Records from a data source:

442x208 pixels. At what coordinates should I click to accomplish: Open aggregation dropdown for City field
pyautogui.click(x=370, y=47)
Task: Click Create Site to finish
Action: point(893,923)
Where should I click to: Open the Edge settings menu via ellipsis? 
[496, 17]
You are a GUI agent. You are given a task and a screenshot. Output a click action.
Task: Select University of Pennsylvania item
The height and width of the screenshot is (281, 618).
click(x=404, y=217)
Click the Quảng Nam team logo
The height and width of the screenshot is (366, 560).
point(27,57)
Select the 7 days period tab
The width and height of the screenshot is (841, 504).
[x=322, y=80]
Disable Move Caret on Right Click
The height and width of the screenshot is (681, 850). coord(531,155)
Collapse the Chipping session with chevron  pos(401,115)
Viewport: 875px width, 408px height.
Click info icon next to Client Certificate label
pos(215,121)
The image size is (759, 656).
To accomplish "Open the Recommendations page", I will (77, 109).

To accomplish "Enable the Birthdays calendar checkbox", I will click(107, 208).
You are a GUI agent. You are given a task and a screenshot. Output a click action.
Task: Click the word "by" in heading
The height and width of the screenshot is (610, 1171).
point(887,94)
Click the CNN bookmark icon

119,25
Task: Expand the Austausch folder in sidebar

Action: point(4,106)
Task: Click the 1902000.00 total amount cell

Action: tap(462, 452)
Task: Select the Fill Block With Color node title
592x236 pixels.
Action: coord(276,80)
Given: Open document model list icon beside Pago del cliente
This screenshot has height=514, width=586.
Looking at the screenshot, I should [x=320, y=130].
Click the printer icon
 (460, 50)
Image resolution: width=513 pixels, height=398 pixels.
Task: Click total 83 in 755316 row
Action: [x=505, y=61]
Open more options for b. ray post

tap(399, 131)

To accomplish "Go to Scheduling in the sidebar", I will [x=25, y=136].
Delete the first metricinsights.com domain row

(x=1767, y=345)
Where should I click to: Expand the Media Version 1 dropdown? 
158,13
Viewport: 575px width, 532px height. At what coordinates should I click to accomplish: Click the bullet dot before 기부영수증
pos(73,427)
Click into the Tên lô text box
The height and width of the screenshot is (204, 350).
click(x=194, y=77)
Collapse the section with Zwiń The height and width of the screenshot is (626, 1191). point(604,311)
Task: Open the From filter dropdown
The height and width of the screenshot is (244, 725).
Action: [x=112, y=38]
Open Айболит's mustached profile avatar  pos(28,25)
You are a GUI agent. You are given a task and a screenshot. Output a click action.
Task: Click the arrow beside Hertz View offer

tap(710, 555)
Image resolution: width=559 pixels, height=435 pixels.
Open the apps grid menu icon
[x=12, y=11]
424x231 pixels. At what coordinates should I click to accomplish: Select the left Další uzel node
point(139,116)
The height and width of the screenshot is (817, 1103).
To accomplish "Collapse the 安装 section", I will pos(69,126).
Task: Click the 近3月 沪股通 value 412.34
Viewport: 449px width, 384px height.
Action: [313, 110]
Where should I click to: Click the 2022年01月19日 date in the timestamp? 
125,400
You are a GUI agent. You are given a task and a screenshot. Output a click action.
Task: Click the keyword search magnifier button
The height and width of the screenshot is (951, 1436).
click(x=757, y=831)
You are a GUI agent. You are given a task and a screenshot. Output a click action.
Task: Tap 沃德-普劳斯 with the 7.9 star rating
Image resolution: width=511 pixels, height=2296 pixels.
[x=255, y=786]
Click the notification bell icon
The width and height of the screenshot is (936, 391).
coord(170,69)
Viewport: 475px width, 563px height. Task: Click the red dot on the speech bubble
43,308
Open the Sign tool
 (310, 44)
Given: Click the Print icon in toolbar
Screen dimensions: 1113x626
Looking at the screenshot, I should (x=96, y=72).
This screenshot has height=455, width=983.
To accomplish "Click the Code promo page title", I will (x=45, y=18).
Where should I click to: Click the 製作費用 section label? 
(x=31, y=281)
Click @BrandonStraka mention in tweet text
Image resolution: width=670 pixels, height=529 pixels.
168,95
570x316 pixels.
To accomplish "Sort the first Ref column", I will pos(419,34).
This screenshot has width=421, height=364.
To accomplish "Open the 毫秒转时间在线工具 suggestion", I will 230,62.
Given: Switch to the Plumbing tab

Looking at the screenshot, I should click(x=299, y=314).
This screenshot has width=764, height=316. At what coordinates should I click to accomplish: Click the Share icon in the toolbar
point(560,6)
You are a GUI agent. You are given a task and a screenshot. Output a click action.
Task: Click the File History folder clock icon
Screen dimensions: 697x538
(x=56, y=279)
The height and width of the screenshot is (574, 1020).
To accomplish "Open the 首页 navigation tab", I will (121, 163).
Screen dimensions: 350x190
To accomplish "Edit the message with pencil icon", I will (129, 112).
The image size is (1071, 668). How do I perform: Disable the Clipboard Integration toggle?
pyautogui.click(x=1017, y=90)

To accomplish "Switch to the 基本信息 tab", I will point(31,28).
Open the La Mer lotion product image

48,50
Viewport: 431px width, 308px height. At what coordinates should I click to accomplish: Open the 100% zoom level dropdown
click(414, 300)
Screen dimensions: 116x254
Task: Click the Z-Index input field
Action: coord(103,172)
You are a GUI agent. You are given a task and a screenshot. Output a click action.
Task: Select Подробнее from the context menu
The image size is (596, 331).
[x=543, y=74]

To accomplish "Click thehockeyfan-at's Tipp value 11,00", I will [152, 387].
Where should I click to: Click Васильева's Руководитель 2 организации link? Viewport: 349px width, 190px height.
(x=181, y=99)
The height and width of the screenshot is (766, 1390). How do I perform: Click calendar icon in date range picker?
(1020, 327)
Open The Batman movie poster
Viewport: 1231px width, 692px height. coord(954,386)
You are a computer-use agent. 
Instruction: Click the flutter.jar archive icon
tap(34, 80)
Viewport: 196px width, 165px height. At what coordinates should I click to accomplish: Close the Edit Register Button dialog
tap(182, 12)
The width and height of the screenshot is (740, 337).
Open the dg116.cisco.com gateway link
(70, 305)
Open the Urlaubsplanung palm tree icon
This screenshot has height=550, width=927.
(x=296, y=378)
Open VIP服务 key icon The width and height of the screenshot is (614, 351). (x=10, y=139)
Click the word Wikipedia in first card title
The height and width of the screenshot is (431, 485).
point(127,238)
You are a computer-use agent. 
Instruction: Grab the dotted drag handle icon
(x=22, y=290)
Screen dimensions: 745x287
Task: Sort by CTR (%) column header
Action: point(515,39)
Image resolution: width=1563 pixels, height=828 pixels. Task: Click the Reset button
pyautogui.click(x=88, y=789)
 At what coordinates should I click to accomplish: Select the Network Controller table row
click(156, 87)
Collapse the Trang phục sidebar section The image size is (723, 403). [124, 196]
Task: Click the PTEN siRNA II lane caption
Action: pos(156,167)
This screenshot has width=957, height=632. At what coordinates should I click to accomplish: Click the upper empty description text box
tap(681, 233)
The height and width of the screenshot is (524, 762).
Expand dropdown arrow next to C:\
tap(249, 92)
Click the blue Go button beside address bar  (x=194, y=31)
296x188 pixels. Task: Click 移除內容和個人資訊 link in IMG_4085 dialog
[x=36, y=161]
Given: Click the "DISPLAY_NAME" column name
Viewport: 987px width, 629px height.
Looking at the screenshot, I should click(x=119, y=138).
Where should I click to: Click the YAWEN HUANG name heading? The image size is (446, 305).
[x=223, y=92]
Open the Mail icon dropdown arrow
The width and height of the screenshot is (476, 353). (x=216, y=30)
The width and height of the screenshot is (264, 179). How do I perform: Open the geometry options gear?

## What is being asked
When you reach the line with "The height and width of the screenshot is (281, 618)." in the records above, start writing out lines exactly, and stop once the line with "Given: Open document" has been written; include nothing else.

## Response
The height and width of the screenshot is (281, 618).
click(x=404, y=217)
Click the Quảng Nam team logo
The height and width of the screenshot is (366, 560).
point(27,57)
Select the 7 days period tab
The width and height of the screenshot is (841, 504).
[x=322, y=80]
Disable Move Caret on Right Click
The height and width of the screenshot is (681, 850). coord(531,155)
Collapse the Chipping session with chevron  pos(401,115)
Viewport: 875px width, 408px height.
Click info icon next to Client Certificate label
pos(215,121)
The image size is (759, 656).
To accomplish "Open the Recommendations page", I will (77, 109).

To accomplish "Enable the Birthdays calendar checkbox", I will click(107, 208).
You are a GUI agent. You are given a task and a screenshot. Output a click action.
Task: Click the word "by" in heading
The height and width of the screenshot is (610, 1171).
point(887,94)
Click the CNN bookmark icon

119,25
Task: Expand the Austausch folder in sidebar

Action: point(4,106)
Task: Click the 1902000.00 total amount cell

Action: tap(462, 452)
Task: Select the Fill Block With Color node title
592x236 pixels.
Action: coord(276,80)
Given: Open document model list icon beside Pago del cliente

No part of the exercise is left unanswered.